▸ **GIVEN INSTRUCTION**
Write out each of the following items word for word, with no changes.

▸ **DATA ENTRIES**
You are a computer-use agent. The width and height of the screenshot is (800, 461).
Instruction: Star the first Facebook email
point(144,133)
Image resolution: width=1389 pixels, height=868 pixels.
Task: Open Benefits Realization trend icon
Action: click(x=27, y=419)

▸ **EXPECTED OUTPUT**
You are a computer-use agent. The width and height of the screenshot is (800, 461).
Instruction: Star the first Facebook email
point(144,133)
Image resolution: width=1389 pixels, height=868 pixels.
Task: Open Benefits Realization trend icon
Action: click(x=27, y=419)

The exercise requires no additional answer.